*** Opening of Exercise input ***

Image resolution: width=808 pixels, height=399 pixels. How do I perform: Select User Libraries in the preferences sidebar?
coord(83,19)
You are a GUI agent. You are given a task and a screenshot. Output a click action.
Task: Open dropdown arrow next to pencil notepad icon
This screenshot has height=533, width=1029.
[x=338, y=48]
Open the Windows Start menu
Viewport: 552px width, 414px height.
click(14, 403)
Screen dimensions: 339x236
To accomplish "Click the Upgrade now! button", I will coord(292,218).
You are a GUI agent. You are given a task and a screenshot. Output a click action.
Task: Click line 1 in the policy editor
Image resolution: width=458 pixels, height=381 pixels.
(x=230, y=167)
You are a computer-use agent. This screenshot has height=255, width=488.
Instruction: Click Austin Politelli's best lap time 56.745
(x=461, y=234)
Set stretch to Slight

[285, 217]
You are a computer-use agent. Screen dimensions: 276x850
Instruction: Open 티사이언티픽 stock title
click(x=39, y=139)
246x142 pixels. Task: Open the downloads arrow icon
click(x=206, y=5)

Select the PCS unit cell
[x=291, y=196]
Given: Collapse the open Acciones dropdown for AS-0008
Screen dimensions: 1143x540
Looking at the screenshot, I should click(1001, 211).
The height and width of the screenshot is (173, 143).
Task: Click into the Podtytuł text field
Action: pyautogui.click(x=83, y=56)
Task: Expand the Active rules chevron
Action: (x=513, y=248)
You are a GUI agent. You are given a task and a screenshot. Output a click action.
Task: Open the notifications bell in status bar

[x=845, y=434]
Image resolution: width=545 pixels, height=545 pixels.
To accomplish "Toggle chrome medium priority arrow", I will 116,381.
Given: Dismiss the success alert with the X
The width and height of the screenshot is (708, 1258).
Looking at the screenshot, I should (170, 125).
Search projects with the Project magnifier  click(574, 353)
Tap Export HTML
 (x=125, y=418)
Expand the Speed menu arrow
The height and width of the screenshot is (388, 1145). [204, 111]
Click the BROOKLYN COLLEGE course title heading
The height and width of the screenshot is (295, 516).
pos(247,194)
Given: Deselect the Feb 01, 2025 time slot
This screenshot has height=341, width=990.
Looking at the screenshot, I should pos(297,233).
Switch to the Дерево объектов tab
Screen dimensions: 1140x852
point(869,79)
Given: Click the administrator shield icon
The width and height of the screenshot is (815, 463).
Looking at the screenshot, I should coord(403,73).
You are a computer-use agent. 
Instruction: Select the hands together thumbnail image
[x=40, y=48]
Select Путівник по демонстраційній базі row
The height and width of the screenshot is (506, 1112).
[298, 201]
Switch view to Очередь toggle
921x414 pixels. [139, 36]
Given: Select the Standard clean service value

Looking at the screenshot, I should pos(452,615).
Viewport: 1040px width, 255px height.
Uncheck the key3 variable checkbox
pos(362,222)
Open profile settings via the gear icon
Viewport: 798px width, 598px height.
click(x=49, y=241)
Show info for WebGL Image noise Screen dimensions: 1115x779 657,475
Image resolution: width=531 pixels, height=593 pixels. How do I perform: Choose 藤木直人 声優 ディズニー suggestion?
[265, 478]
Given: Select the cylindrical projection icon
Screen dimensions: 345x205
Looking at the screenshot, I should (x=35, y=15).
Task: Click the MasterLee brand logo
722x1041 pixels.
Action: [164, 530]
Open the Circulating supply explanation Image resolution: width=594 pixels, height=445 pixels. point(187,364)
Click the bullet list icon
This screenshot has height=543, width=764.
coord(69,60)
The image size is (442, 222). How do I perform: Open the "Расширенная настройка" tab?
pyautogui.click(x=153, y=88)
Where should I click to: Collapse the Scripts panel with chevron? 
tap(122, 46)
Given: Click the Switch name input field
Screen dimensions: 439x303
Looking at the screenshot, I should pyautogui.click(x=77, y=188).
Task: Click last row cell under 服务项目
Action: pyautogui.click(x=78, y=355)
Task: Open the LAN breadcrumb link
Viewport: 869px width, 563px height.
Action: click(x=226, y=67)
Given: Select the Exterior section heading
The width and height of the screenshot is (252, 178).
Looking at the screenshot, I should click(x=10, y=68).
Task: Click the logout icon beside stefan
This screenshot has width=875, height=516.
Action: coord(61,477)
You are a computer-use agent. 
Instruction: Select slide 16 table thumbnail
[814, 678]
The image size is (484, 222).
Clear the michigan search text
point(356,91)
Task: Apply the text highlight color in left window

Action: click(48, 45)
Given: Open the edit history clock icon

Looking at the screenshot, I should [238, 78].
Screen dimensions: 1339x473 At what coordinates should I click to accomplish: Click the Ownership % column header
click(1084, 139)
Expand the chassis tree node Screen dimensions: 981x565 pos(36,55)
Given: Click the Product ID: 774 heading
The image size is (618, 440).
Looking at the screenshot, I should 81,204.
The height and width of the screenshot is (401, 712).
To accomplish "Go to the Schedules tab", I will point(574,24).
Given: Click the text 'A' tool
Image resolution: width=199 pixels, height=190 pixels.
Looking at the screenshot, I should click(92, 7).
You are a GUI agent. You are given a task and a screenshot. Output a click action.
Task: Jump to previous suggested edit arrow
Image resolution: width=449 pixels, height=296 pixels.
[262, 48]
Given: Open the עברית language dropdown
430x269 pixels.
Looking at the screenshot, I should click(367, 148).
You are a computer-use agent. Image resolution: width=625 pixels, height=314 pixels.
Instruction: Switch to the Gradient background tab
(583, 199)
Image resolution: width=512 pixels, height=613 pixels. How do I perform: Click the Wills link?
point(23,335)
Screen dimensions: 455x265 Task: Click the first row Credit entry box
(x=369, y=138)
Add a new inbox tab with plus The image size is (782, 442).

*** Close of Exercise input ***

» **About this exercise**:
What you return should be exactly the lines above, starting at the one with "Select Путівник по демонстраційній базі row" and ending at the one with "Given: Click the Switch name input field", and nothing else.

» **Task answer**:
Select Путівник по демонстраційній базі row
The height and width of the screenshot is (506, 1112).
[298, 201]
Switch view to Очередь toggle
921x414 pixels. [139, 36]
Given: Select the Standard clean service value

Looking at the screenshot, I should pos(452,615).
Viewport: 1040px width, 255px height.
Uncheck the key3 variable checkbox
pos(362,222)
Open profile settings via the gear icon
Viewport: 798px width, 598px height.
click(x=49, y=241)
Show info for WebGL Image noise Screen dimensions: 1115x779 657,475
Image resolution: width=531 pixels, height=593 pixels. How do I perform: Choose 藤木直人 声優 ディズニー suggestion?
[265, 478]
Given: Select the cylindrical projection icon
Screen dimensions: 345x205
Looking at the screenshot, I should (x=35, y=15).
Task: Click the MasterLee brand logo
722x1041 pixels.
Action: [164, 530]
Open the Circulating supply explanation Image resolution: width=594 pixels, height=445 pixels. point(187,364)
Click the bullet list icon
This screenshot has height=543, width=764.
coord(69,60)
The image size is (442, 222). How do I perform: Open the "Расширенная настройка" tab?
pyautogui.click(x=153, y=88)
Where should I click to: Collapse the Scripts panel with chevron? 
tap(122, 46)
Given: Click the Switch name input field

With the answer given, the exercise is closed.